Adrenergic beta-Antagonists, Databases, Factual, Drug Administration Schedule, Elective Surgical Procedures, Heart Diseases, Humans, Logistic Models, Odds Ratio, Propensity Score, Retrospective Studies, Risk Assessment, Risk Factors, Time Factors, Treatment Outcome, United States, Vascular Surgical Procedures


OBJECTIVE: Routine initiation β-blocker medications before vascular surgery is controversial due to conflicting data. The purpose of this analysis was to determine whether prophylactic use of β-blockers before major elective vascular surgery decreased postoperative cardiac events or mortality.
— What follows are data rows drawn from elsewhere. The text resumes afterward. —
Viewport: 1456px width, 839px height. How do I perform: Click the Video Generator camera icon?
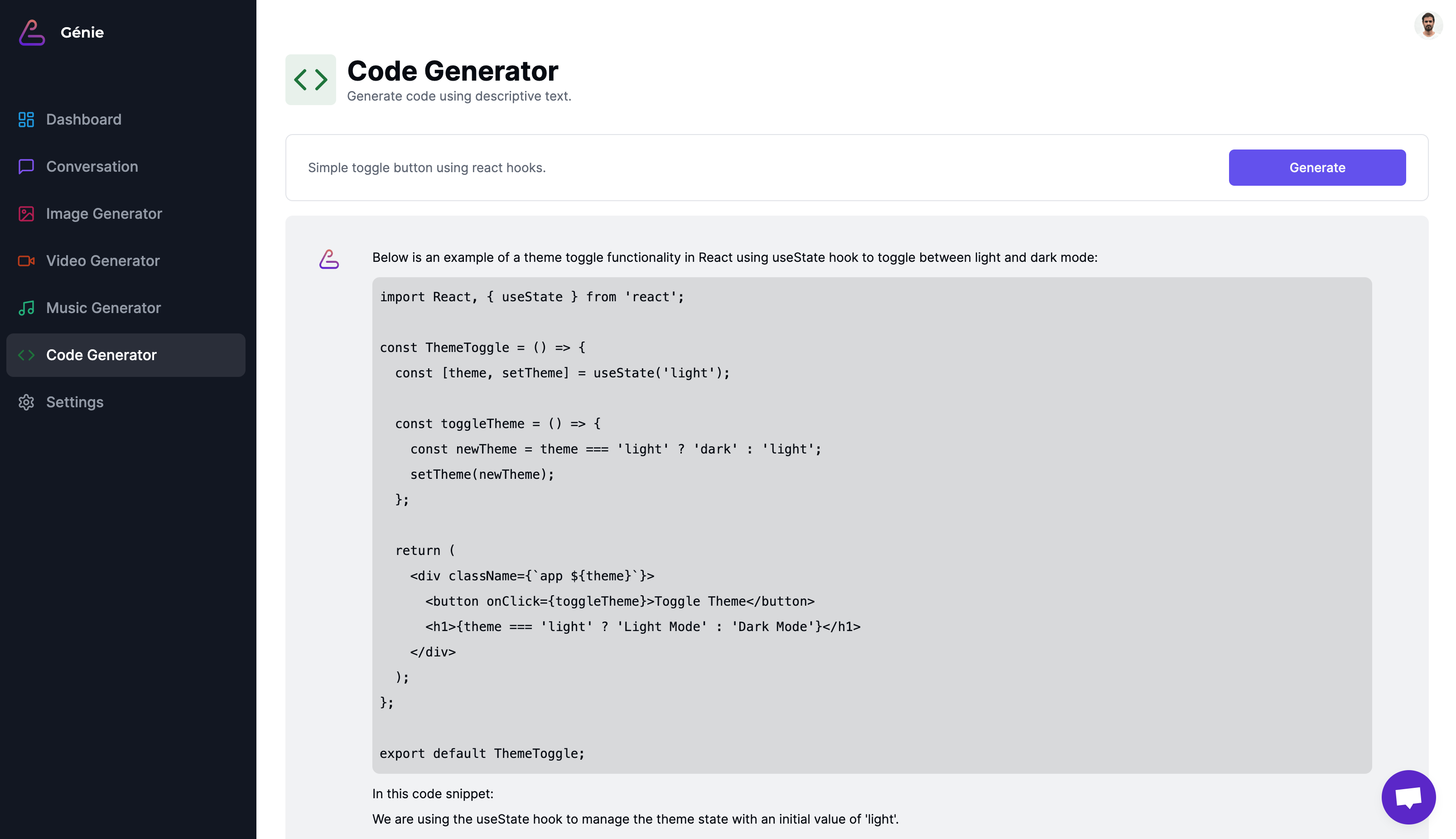[26, 261]
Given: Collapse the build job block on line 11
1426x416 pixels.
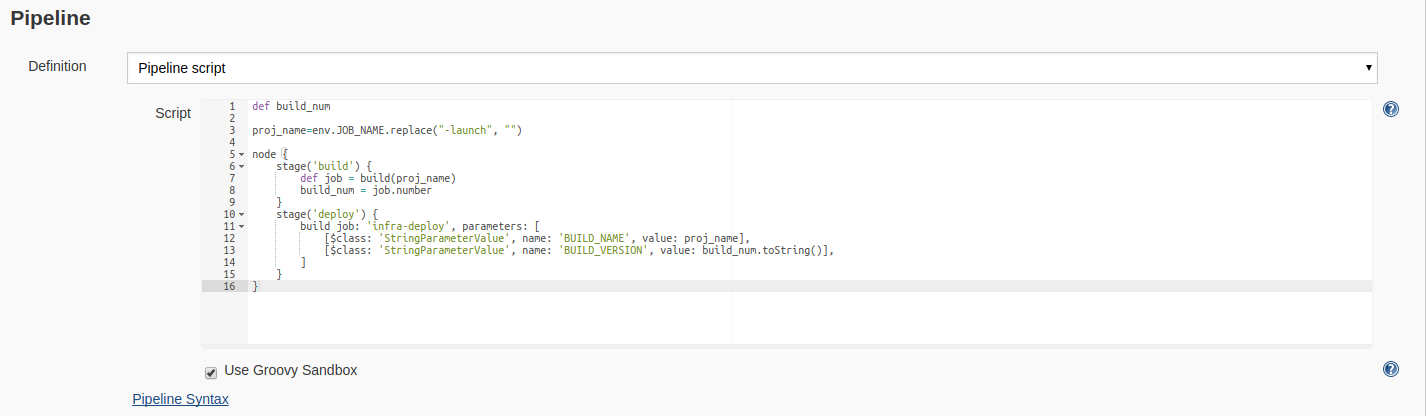Looking at the screenshot, I should pyautogui.click(x=242, y=227).
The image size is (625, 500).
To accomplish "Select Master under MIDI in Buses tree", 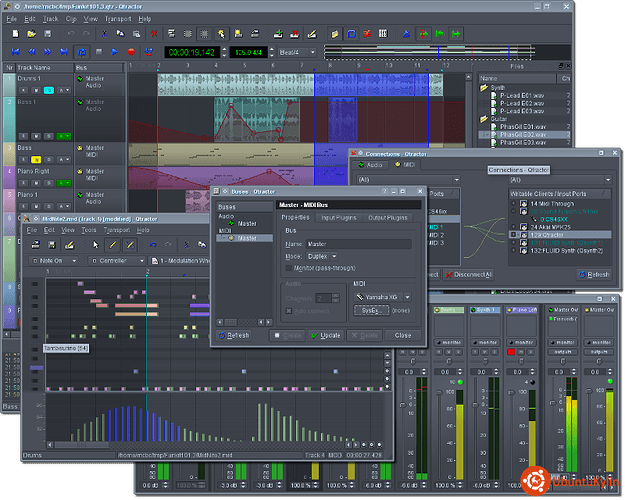I will coord(247,238).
METHODS: The Society for Vascular Surgery Vascular Quality Initiative (SVS-VQI) data set was used to perform a retrospective cohort analysis of infrainguinal lower extremity bypass (LEB), aortofemoral bypass (AFB), and open abdominal aortic aneurysm (AAA) repair patients. Chronic (>30 days preoperatively) β-blocker patients were excluded, and comparisons were made between preoperative (0-30 day) and no β-blocker groups. Patients were risk stratified using a novel prediction tool derived specifically from the SVS-VQI data set. Propensity-matched pairs and interprocedural specific risk stratification comparisons were performed. End points included in-hospital major adverse cardiac events (MACEs), including myocardial infarction (MI; defined as new ST or T wave electrocardiographic changes, troponin elevation, or documentation by echocardiogram or other imaging modality), dysrhythmia, and congestive heart failure, and 30-day mortality.

RESULTS: The study analyzed 13,291 patients (LEB, 68% [n = 9047]; AFB, 11% [n = 1474]; and open AAA, 21% [n = 2770]); of these, 67.7% (n = 8999) were receiving β-blockers at time of their index procedure. Specifically, 13.2% (n = 1753) were identified to have been started on a preoperative β-blocker, 54.5% (n = 7426) were on chronic β-blockers, and 32.3% (n = 4286) were on no preoperative β-blockers. Among the three procedures, patients had significant demographic and comorbidity differences and thus were not combined. A 1:1 propensity-matched pairs analysis (1459 pairs) revealed higher rates of postoperative MI with preoperative β-blockers (preoperative β-blocker relative risk, 1.65; 95% confidence interval, 1.02-2.68; P = .05 vs no β-blocker), with no difference in dysrhythmia, congestive heart failure, or 30-day mortality. When stratified into low-risk, medium-risk, and high-risk groups within each procedure, all groups of preoperative β-blocker patients had no difference or higher rates of MACEs and 30-day mortality, with the exception of high-risk open AAA patients, who had a lower rate of MI (odds ratio, 0.35; 95% confidence interval, 011-0.87; P = .04).

CONCLUSIONS: Exclusive of high-risk open AAA patients, preoperative β-blockers did not decrease rates of MACEs or mortality after LEB, AFB, or open AAA. Importantly, exposure to prophylactic preoperative β-blockers increased the rates of some adverse events in several subgroups. Given these data, the SVS-VQI cannot support routine initiation of preoperative β-blockers before major elective vascular surgery in most patients.